Action item
From the line containing "Image resolution: width=480" down to the line containing "This screenshot has" in the records below, reproduce every line exactly, ends included, and omit all others.

-------- Entries provided --------

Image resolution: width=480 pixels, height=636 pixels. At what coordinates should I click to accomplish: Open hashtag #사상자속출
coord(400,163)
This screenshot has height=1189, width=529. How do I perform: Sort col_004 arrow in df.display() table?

--------
-------- Entries provided --------

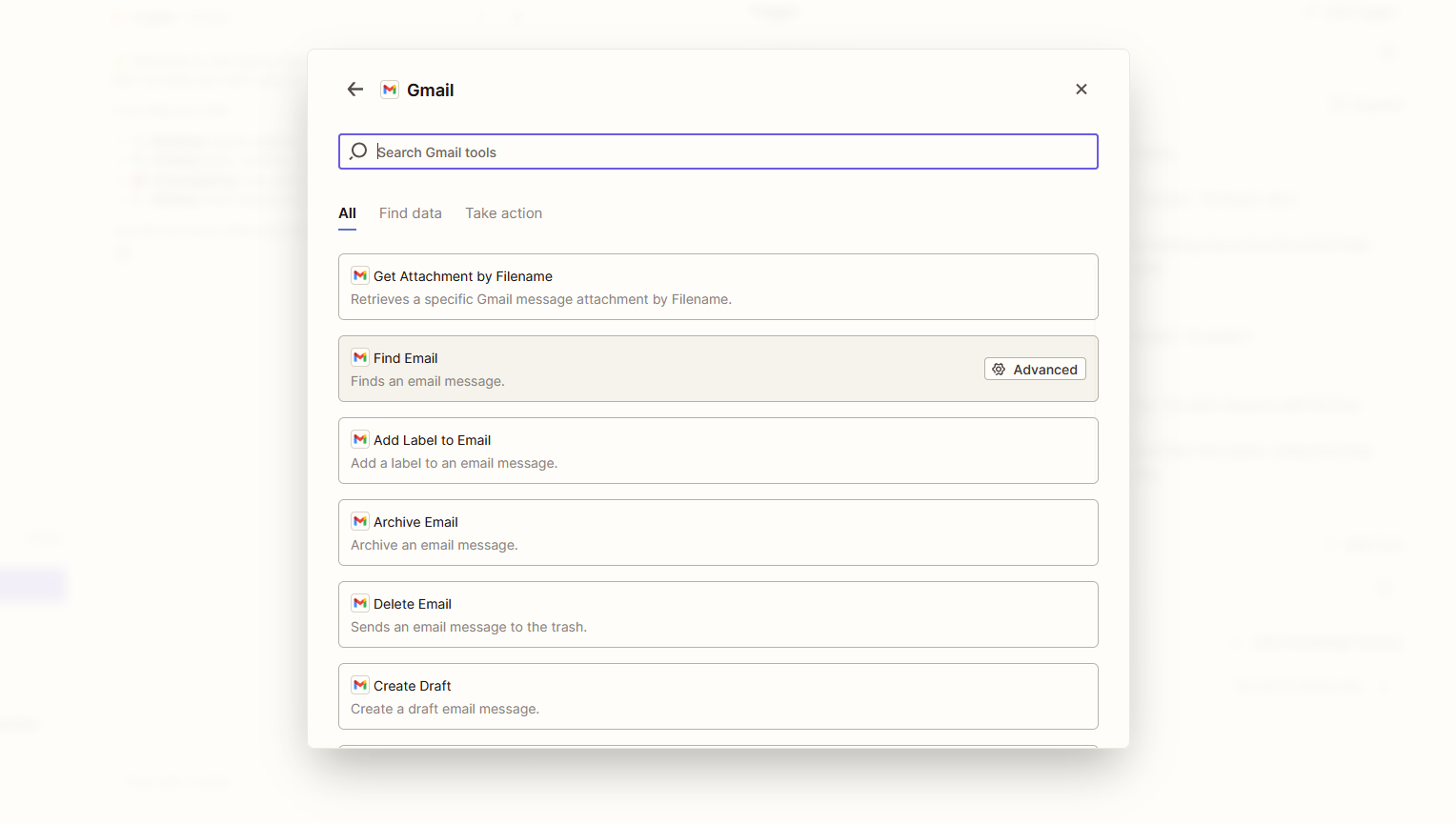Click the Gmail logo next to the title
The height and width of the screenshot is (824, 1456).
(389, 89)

--------

Response for this exercise
Image resolution: width=480 pixels, height=636 pixels. At what coordinates should I click to accomplish: Open hashtag #사상자속출
coord(400,163)
This screenshot has height=1189, width=529. How do I perform: Sort col_004 arrow in df.display() table?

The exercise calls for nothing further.